(GIVEN DATA):
****************************************
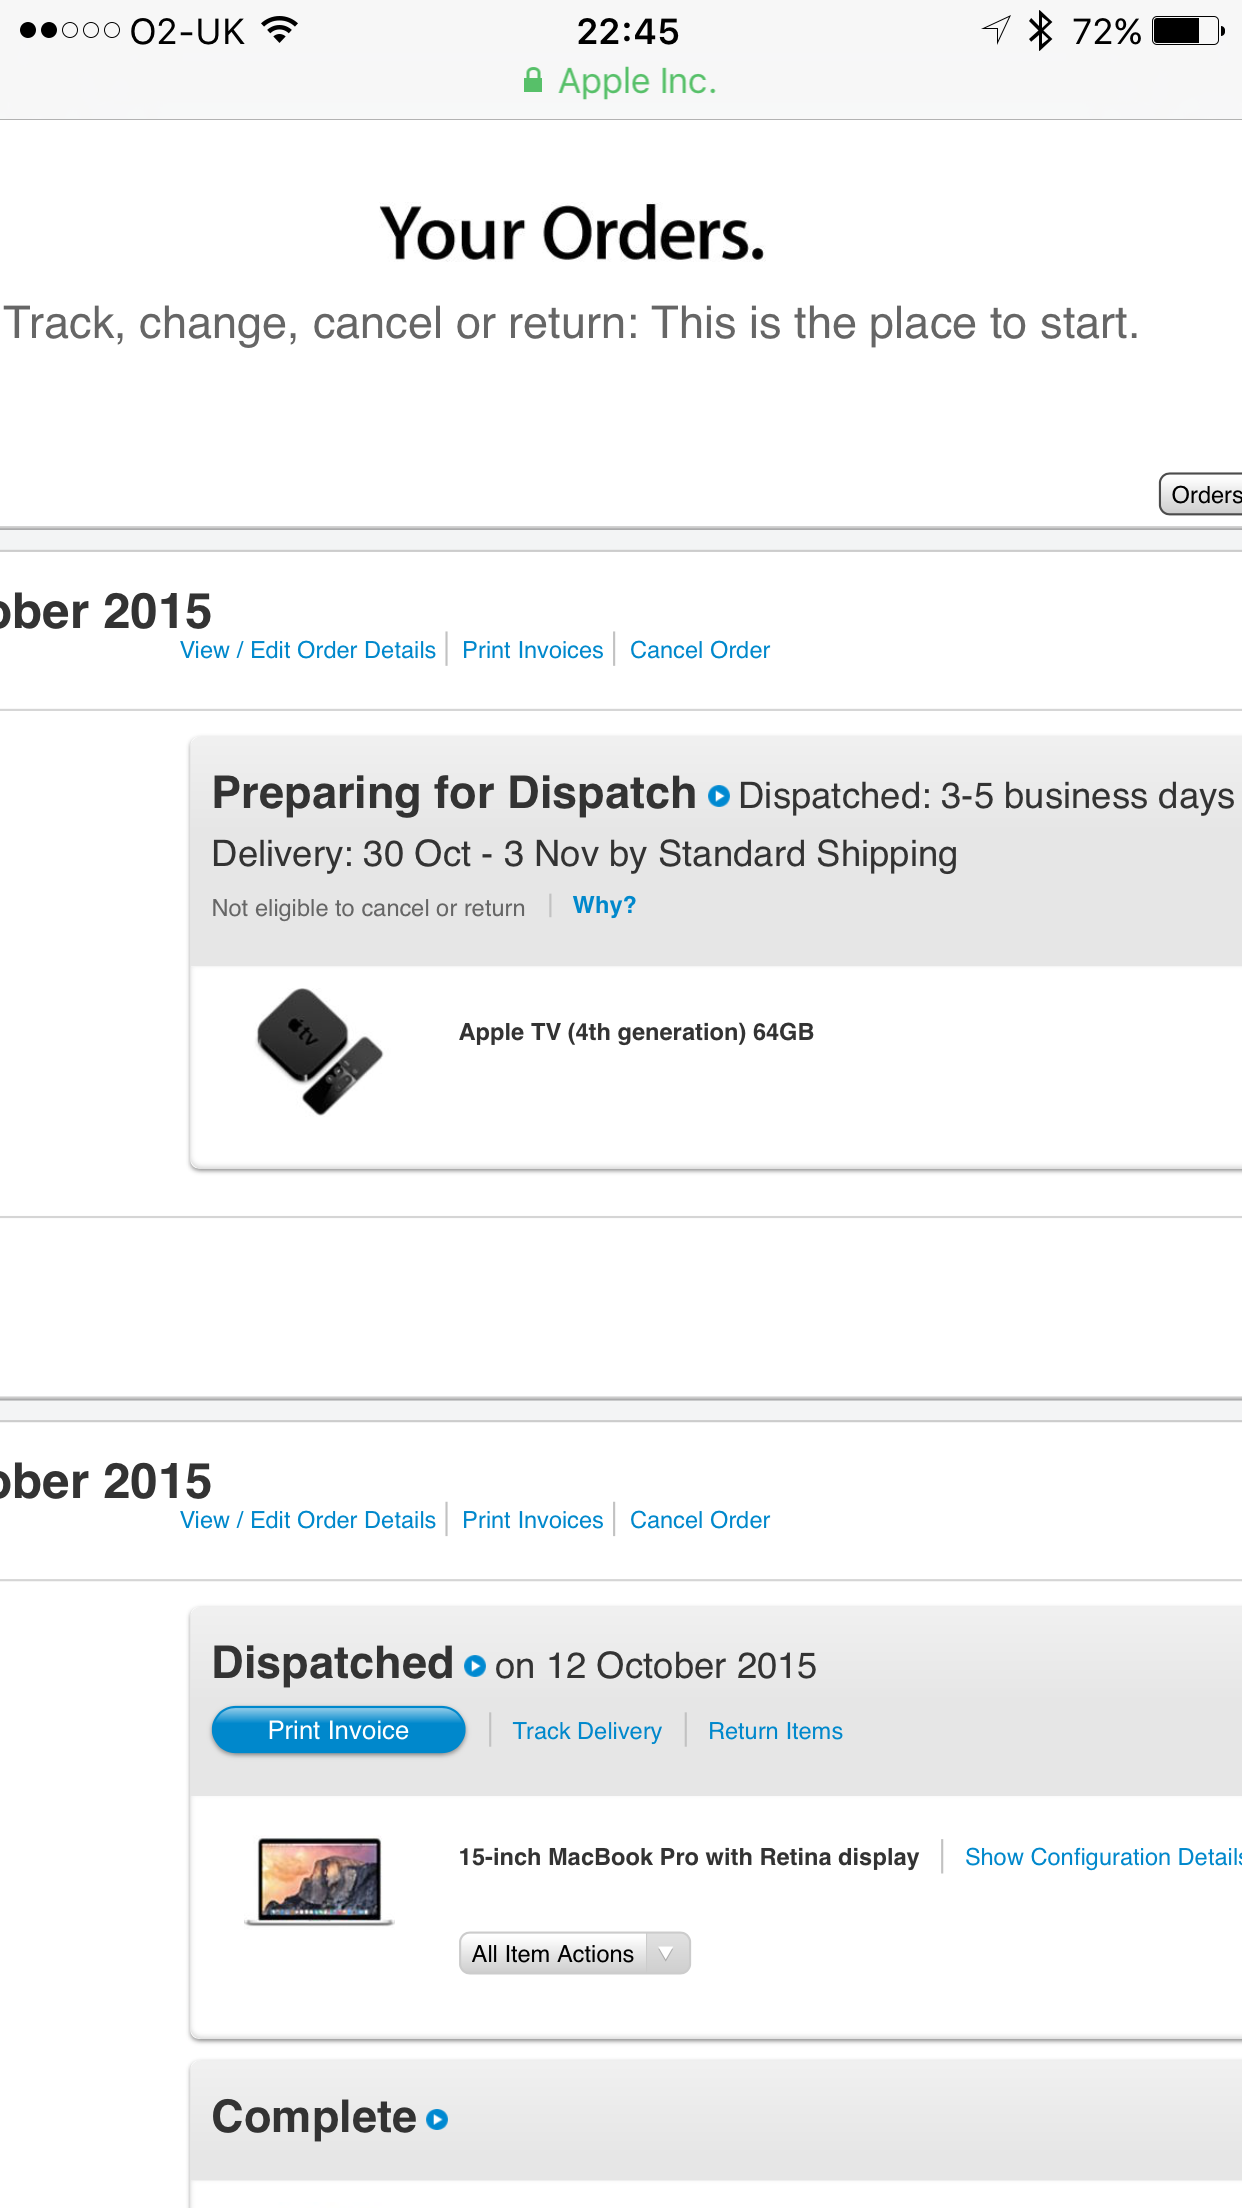Screen dimensions: 1242x2208
Task: Cancel the Apple TV order
Action: [x=700, y=650]
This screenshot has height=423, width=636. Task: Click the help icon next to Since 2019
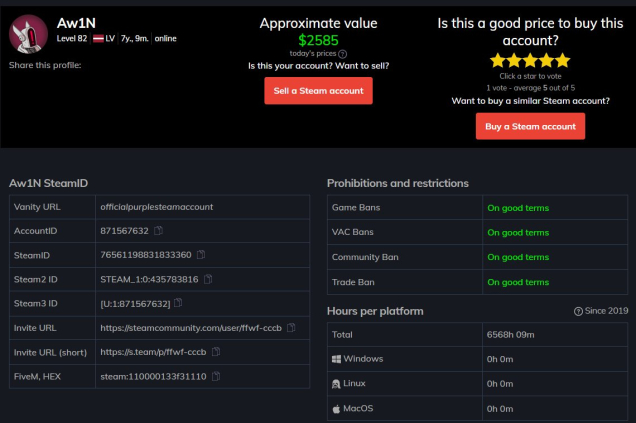(579, 311)
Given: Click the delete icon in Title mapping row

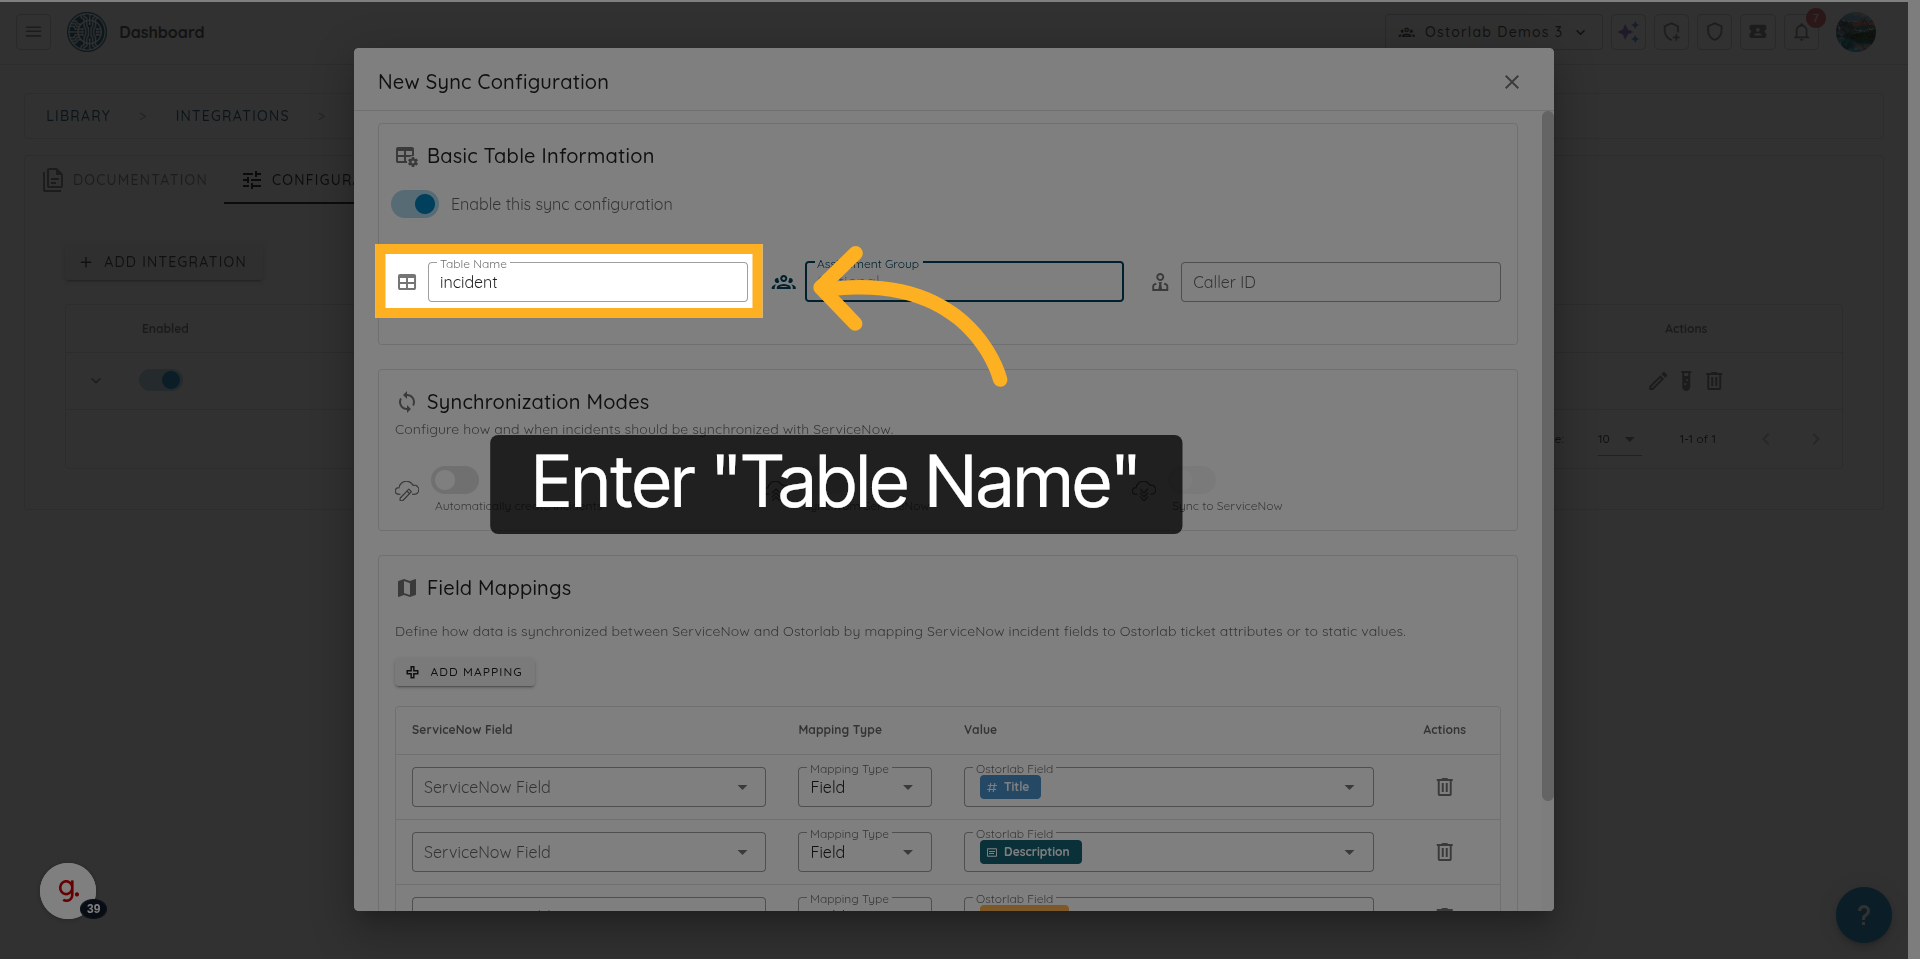Looking at the screenshot, I should click(1444, 787).
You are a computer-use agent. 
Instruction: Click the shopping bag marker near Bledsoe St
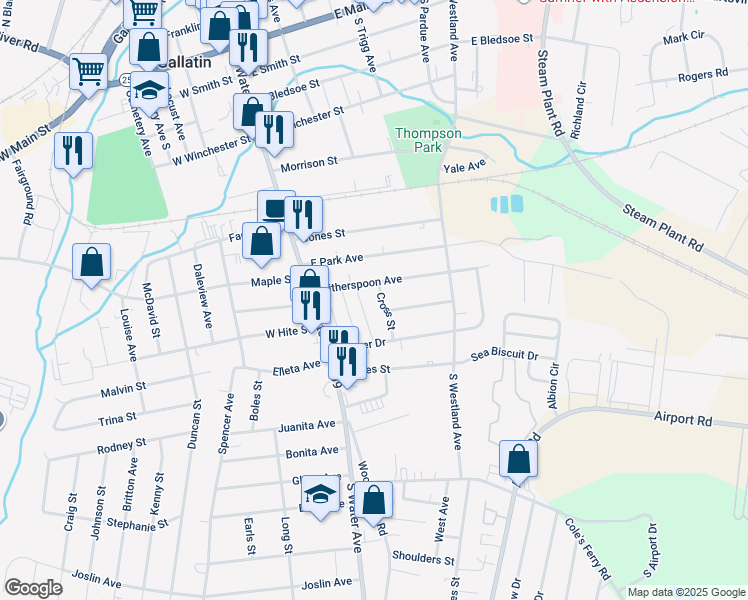coord(252,112)
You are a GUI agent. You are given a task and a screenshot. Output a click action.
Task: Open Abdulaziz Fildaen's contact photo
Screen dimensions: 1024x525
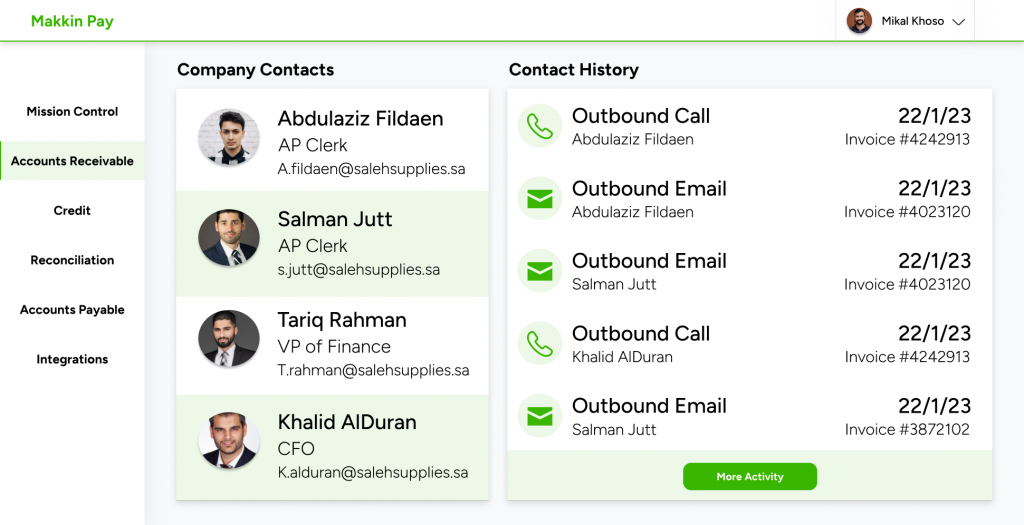pyautogui.click(x=229, y=138)
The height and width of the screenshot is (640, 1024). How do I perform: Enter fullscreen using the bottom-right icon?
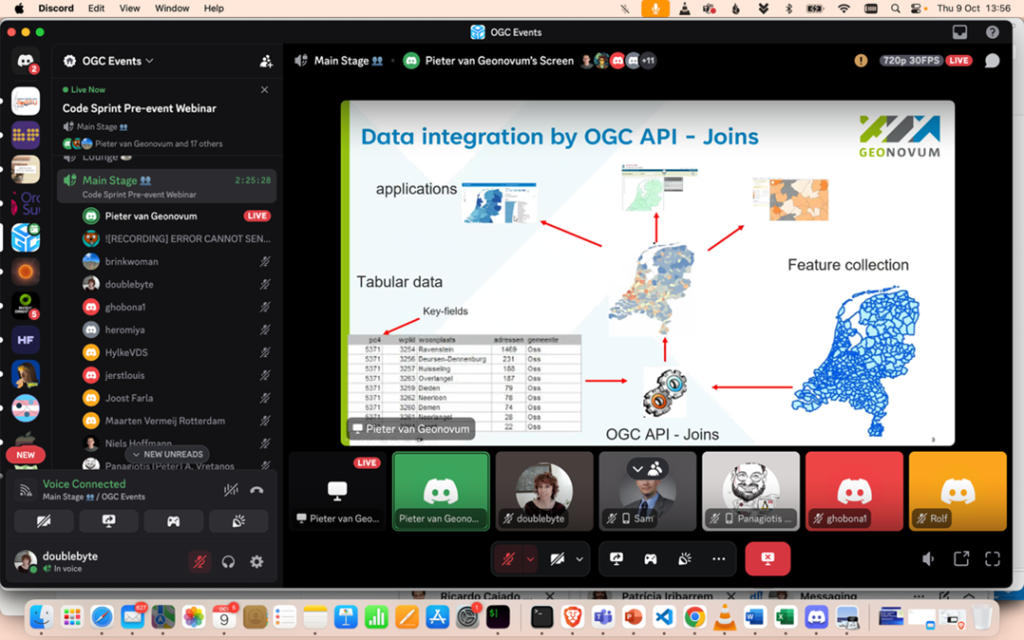click(992, 559)
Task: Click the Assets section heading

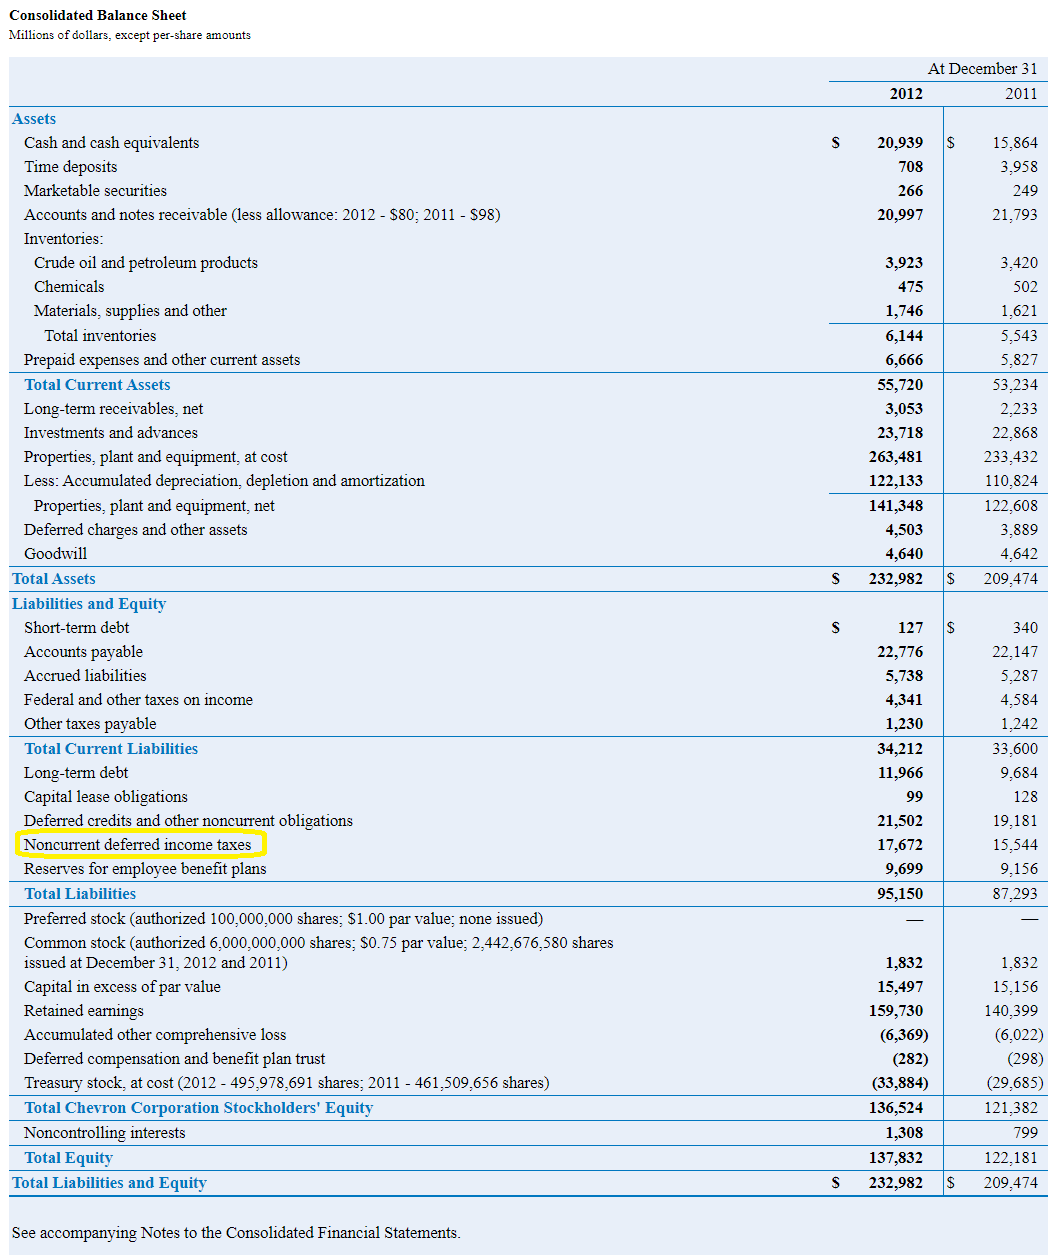Action: tap(34, 119)
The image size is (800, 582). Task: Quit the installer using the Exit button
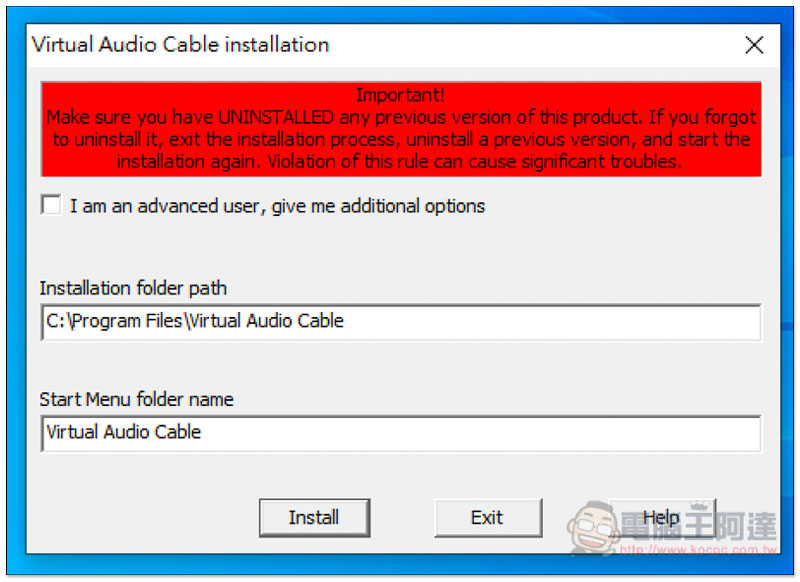point(488,517)
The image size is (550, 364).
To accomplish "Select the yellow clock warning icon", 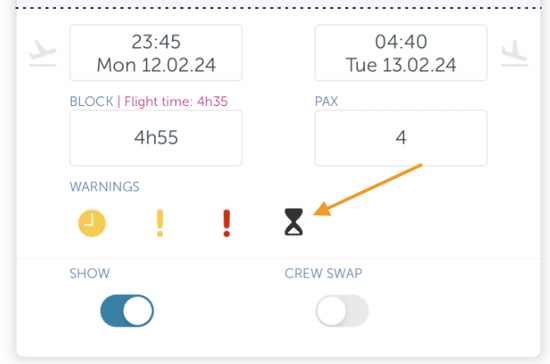I will (x=92, y=223).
****************************************
(EXERCISE BRIEF):
Return exactly the lines of the material above, starting at the line containing "Screen dimensions: 1024x525" and finishing at the line containing "The image size is (550, 364).", without any pictures.

(ANSWER TO THE PROBLEM):
Screen dimensions: 1024x525
pyautogui.click(x=229, y=138)
The height and width of the screenshot is (640, 1024). How do I perform: Enter fullscreen using the bottom-right icon?
click(992, 559)
Task: Click the Assets section heading

Action: tap(34, 119)
The image size is (800, 582). Task: Quit the installer using the Exit button
point(488,517)
The image size is (550, 364).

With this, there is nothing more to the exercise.